■ TASK GOAL ■
What you give back must match the records below exactly.

■ DATA FOR PROCESSING ■
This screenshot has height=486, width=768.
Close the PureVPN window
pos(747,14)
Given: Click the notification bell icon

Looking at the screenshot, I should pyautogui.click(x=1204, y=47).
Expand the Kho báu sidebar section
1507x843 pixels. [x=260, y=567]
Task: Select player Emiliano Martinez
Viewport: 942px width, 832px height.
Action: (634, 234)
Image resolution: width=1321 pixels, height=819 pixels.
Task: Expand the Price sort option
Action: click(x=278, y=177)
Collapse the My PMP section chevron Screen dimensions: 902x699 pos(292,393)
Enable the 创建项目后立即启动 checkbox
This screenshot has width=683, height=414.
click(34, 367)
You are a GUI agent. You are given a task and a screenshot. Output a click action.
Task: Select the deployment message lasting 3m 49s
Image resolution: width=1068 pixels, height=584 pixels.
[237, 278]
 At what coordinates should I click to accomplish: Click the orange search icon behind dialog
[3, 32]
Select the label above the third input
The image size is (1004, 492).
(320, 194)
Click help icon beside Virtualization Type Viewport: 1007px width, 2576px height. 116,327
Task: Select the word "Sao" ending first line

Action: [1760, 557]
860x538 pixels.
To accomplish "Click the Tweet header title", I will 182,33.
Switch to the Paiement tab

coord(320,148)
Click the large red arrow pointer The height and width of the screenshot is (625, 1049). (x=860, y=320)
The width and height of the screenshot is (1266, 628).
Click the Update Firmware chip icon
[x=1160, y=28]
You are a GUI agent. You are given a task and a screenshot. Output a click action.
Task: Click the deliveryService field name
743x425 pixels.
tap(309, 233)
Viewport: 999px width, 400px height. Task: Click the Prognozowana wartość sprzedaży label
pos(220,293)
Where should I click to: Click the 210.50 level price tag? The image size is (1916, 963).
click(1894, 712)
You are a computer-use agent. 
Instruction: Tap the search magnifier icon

■ EXERCISE RESPONSE ■
This screenshot has height=486, width=768.
Close the PureVPN window
pos(747,14)
Given: Click the notification bell icon

Looking at the screenshot, I should pyautogui.click(x=1204, y=47).
Expand the Kho báu sidebar section
1507x843 pixels. [x=260, y=567]
Task: Select player Emiliano Martinez
Viewport: 942px width, 832px height.
Action: (634, 234)
Image resolution: width=1321 pixels, height=819 pixels.
Task: Expand the Price sort option
Action: click(x=278, y=177)
Collapse the My PMP section chevron Screen dimensions: 902x699 pos(292,393)
Enable the 创建项目后立即启动 checkbox
This screenshot has width=683, height=414.
click(34, 367)
You are a GUI agent. You are given a task and a screenshot. Output a click action.
Task: Select the deployment message lasting 3m 49s
Image resolution: width=1068 pixels, height=584 pixels.
[237, 278]
 At what coordinates should I click to accomplish: Click the orange search icon behind dialog
[3, 32]
Select the label above the third input
The image size is (1004, 492).
(320, 194)
Click help icon beside Virtualization Type Viewport: 1007px width, 2576px height. 116,327
Task: Select the word "Sao" ending first line

Action: [1760, 557]
860x538 pixels.
To accomplish "Click the Tweet header title", I will 182,33.
Switch to the Paiement tab

coord(320,148)
Click the large red arrow pointer The height and width of the screenshot is (625, 1049). (x=860, y=320)
The width and height of the screenshot is (1266, 628).
Click the Update Firmware chip icon
[x=1160, y=28]
You are a GUI agent. You are given a task and a screenshot. Output a click action.
Task: Click the deliveryService field name
743x425 pixels.
tap(309, 233)
Viewport: 999px width, 400px height. Task: Click the Prognozowana wartość sprzedaży label
pos(220,293)
Where should I click to: Click the 210.50 level price tag? The image size is (1916, 963).
click(1894, 712)
You are a computer-use agent. 
Instruction: Tap the search magnifier icon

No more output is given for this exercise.